Dupin’in olay bölgesini incelerken sergilediği dikkat çekici yöntem, sıradan görünen ayrıntılara verdiği büyük önem çok hoşuma gitti. Sanırım ben olsam ben de aynını yapardım diye düşündüğümden… Bu detaylar, cinayetin çözümünde hayati rol oynayan detaylar ve Poe’nun gerilim yaratmadaki ustalığını gözler önüne seriyor. Morgue Sokağı Cinayeti, sadece gizem ve suç unsurlarıyla değil, aynı zamanda insan psikolojisinin derinliklerini keşfetmesiyle de öne çıkıyor. Kendinizi yeri geldiğinde iyice gerilirken yeri geldiğinde de olayı çözmeye çalışırken buluyorsunuz.
Diğer Hikayeler:
Benim okuduğum yayınevinin baskısındaki kitapta yazarın diğer kısa öykülerine de yer verilmiş. Bu kısa hikayelerde de Poe’yu yine insanı gerip psikolojisini allak bullak ederken buluyoruz.

- Kuyu ve Sarkaç: Bu hikaye, adeta işkence ve ölüm korkusu üzerine kurgulanmış. Ana karakter, engizisyon mahkemesinin verdiği bir ölüm kararıyla bir işkence odasında, sarkan bir bıçağın her saniye daha da aşağıya inmesiyle ölüme yaklaşıyor. Kuyu ise karakterin kurtulmaya çalışırken her an içine düşme tehlikesiyle yüzleştiği başka bir tehdit unsuru. Bulunduğu oda ise zifiri karanlık. Poe, burada ölümün kaçınılmazlığı ve insanın bu durum karşısındaki çaresizliğini okuyucuyu sonuna kadar gererek sunuyor. Karakter, zihin ve beden sınırlarını zorlayan bir hayatta kalma mücadelesi verirken, okuyucu da bu gerilimi iliklerine kadar hissediyor.

- Maelström’e Düşüş: Poe’nun doğal afetleri merkezine aldığı bu hikaye, bir burgaç ile mücadeleyi anlatıyor.

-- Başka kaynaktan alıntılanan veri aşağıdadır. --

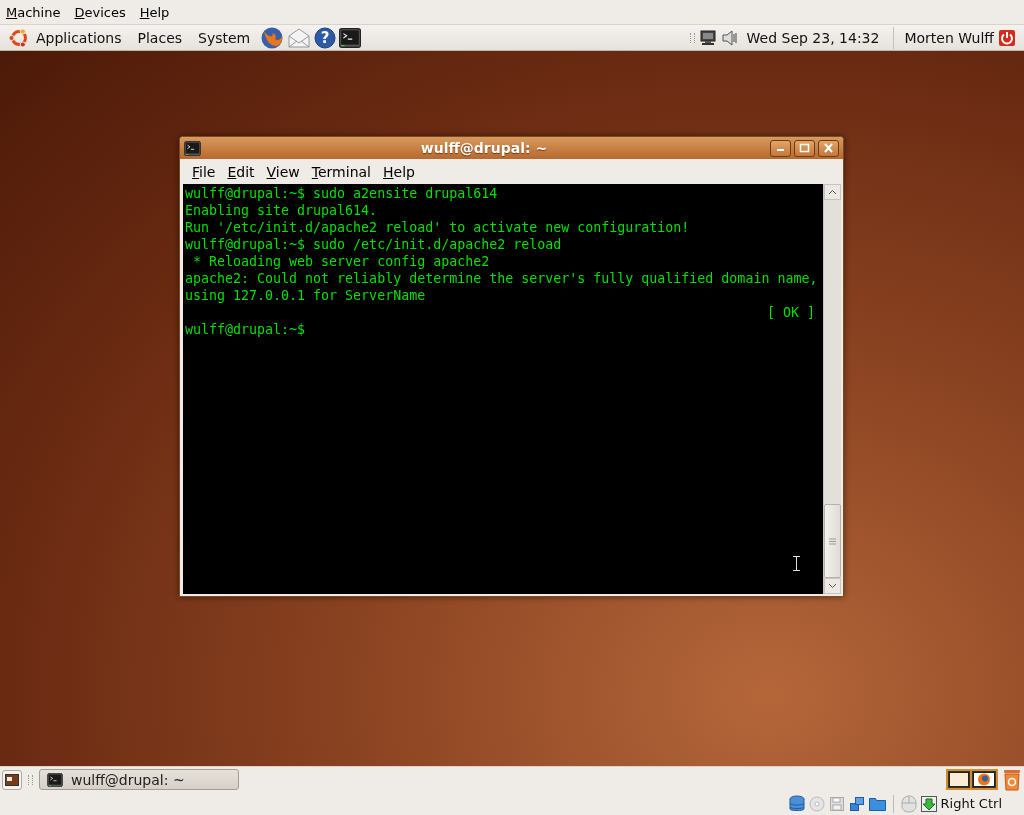  Describe the element at coordinates (828, 148) in the screenshot. I see `close-button` at that location.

Evet, “Burgaç” kelimesinin “Girdap” anlamına geldiğini bu hikaye ile öğrendim. Hikaye, devasa bir deniz girdabına kapılan bir adamın başından geçenleri konu alıyor. Hikaye, insanın doğa karşısındaki çaresizliğini ve doğanın yıkıcı gücünü gözler önüne sererken, bir yandan da hayatta kalma içgüdüsünü derinlemesine irdelemiş.

- Geveze Yürek: Poe’nun en ünlü öykülerinden biri olan Geveze Yürek, suçluluk psikolojisinin ince bir portresini çiziyor. Oldukça kısa bulduğum hikaye, bir adamın, yaşlı bir adamı öldürmesini ve sonrasında yaşadığı içsel çatışmayı anlatmakta. Bunu yaparken çeşitli imgeler ve tezatlar hikayeyi ilgi çekici kılıyor. Katilin, yaşlı adamın “korkunç gözünden” rahatsız olması onu cinayete sürükledikten sonra adeta bir film izler gibi arkaplanda gerilim müziği beliriyor. Yazar bunu nasıl yapmış bilemem ama gerçekten o duyguyu yaşatıyor. Suçluluk ve paranoya, hikayenin merkezine yerleştirilen kalp atışları ile yazar tarafından ustaca işlenmiş.

- Amontillado Fıçısı: İntikam teması üzerine kurulu bu hikayede iki karakter arasındaki gizli düşmanlık ve acımasızlık ele alınmış. Yazar bu öyküde intikamın yıkıcı gücünü ve insanın karanlık yüzünü gözler önüne seriyor. İntikamı alırken karakterin sergilediği soğukkanlılık,hem dehşet verici hem de insan doğasının karanlık yönüne ışık tutuyor. Aslında bu öykünün arkasında iki yazarın intikam hikayesi yer alıyor. Poe bu öyküyü
Edgar Allan Poe’nun bu kısa öykülerini oldukça beğendim. Sanırım okuyabileceğim yazarlar arasına Poe’yu da yazabilirim. Sadece korku ve gerilim unsurları ile değil, aynı zamanda insan psikolojisinin en karanlık noktalarını açığa çıkarması benim için ilgi çekici bir okuma deneyimi sundu. Morgue Sokağı Cinayetleri ve diğer öykülerde, anladığım kadarıyla Poe’nun karakterleri, çoğu zaman korku, paranoya ve suçluluk gibi temalarla içsel bir mücadele halinde ve bu durum, her hikayeye ayrı bir derinlik kazandırıyor.